Several years ago, Johnson was entertaining friends from New Jersey, the state where she’d been living before moving to Midlothian months earlier. The two families explored the Richmond Slave Trail, with their children reading the markers aloud as they walked. When they read about Mary Lumpkin, the Black wife of white jailer Robert Lumpkin, Johnson was intrigued. She imagined Mary raising five kids alongside her husband, “this man who was cruel and horrible to slaves,” Johnson says. “I couldn’t let the story go.”
The friends drove to the site of Lumpkin’s Slave Jail (aka the Devil’s Half Acre) in Shockoe Bottom, near the historic African burial grounds. There, Johnson says, “this feeling came over all of us to the point where the kids were dancing, … and it was this big moment of us connecting.”
Johnson began researching the Lumpkins. She found very little information on Mary, but she kept searching, driven to better understand the experiences of a slave jailer’s wife. Although she has always loved reading historical fiction, Johnson didn’t expect that her research would lead to a book. “I honestly didn’t feel qualified to write historical fiction,” she says.
Johnson kept researching, though. “What I read made the hairs on my arms stand up,” she says. When a friend asked what she was working on, Johnson told her about the project but expressed doubts, telling her friend, “It just scares me. I don’t feel like I can do it.”
Her friend’s advice? “The project that scares you most is the project you are supposed to take on next.”
Johnson committed to writing a story based on Mary Lumpkin and spent the summer immersed in the antebellum era, taking her kids to nearby plantations and reading books written by enslaved Africans.
A theme emerged from Johnson’s extensive research: Throughout history, women have had to endure and overcome. “I love thinking about women and how strong they have to be and all they have to overcome and do for their families,” she says.
With this in mind, Johnson created Pheby, the protagonist who is forced to leave the Charles City plantation where the medicine woman’s daughter had been taken under the wing of the master’s sister.

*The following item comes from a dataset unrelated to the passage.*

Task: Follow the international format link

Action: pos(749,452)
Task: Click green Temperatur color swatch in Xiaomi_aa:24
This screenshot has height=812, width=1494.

Pheby unexpectedly finds herself in Richmond at the Devil’s Half Acre and must outwit her jailer.
Johnson based Pheby loosely on Mary Lumpkin, weaving together what little she knew of the woman with stories of other real-life figures, particularly other jailers’ wives. “I used these women’s stories to create who I thought Mary Lumpkin was.”
Though Johnson initially felt daunted by writing historical fiction, once she committed, the words flowed.
“I feel like the ancestors chose me to write this story,” Johnson says. “In writing historical fiction, I discovered a love I never knew I had.”